## INPUT DATA
____________

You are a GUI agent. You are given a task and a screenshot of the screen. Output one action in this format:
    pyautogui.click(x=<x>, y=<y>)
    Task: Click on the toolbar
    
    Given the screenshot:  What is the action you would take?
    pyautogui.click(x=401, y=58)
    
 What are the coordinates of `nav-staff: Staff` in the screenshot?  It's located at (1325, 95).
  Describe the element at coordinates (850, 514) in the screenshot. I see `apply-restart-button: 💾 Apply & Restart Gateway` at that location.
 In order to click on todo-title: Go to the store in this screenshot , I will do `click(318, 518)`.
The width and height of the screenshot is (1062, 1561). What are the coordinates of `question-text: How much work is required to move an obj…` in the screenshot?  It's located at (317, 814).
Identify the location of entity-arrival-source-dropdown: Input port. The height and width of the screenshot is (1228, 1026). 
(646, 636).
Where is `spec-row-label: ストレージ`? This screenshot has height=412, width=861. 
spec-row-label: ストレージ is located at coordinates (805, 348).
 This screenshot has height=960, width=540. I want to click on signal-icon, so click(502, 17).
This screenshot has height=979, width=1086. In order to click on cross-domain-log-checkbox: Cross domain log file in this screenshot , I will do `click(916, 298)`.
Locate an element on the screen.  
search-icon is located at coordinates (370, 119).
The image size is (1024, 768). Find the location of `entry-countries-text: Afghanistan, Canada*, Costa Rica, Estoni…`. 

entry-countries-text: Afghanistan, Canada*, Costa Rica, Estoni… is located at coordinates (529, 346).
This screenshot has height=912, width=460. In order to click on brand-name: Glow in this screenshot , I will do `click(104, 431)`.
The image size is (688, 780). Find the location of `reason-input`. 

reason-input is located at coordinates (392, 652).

____________

## PROBLEM TO SOLVE
Render each line of the listing above as a Markdown table with the columns Row and Line. Number the rows in order and omit blank lines.

## PROBLEM SOLUTION
| Row | Line |
|---|---|
| 1 | You are a GUI agent. You are given a task and a screenshot of the screen. Output one action in this format: |
| 2 |     pyautogui.click(x=<x>, y=<y>) |
| 3 |     Task: Click on the toolbar |
| 4 |     Given the screenshot:  What is the action you would take? |
| 5 |     pyautogui.click(x=401, y=58) |
| 6 |  What are the coordinates of `nav-staff: Staff` in the screenshot?  It's located at (1325, 95). |
| 7 |   Describe the element at coordinates (850, 514) in the screenshot. I see `apply-restart-button: 💾 Apply & Restart Gateway` at that location. |
| 8 |  In order to click on todo-title: Go to the store in this screenshot , I will do `click(318, 518)`. |
| 9 | The width and height of the screenshot is (1062, 1561). What are the coordinates of `question-text: How much work is required to move an obj…` in the screenshot?  It's located at (317, 814). |
| 10 | Identify the location of entity-arrival-source-dropdown: Input port. The height and width of the screenshot is (1228, 1026).  |
| 11 | (646, 636). |
| 12 | Where is `spec-row-label: ストレージ`? This screenshot has height=412, width=861.  |
| 13 | spec-row-label: ストレージ is located at coordinates (805, 348). |
| 14 |  This screenshot has height=960, width=540. I want to click on signal-icon, so click(502, 17). |
| 15 | This screenshot has height=979, width=1086. In order to click on cross-domain-log-checkbox: Cross domain log file in this screenshot , I will do `click(916, 298)`. |
| 16 | Locate an element on the screen.   |
| 17 | search-icon is located at coordinates (370, 119). |
| 18 | The image size is (1024, 768). Find the location of `entry-countries-text: Afghanistan, Canada*, Costa Rica, Estoni…`.  |
| 19 | entry-countries-text: Afghanistan, Canada*, Costa Rica, Estoni… is located at coordinates (529, 346). |
| 20 | This screenshot has height=912, width=460. In order to click on brand-name: Glow in this screenshot , I will do `click(104, 431)`. |
| 21 | The image size is (688, 780). Find the location of `reason-input`.  |
| 22 | reason-input is located at coordinates (392, 652). |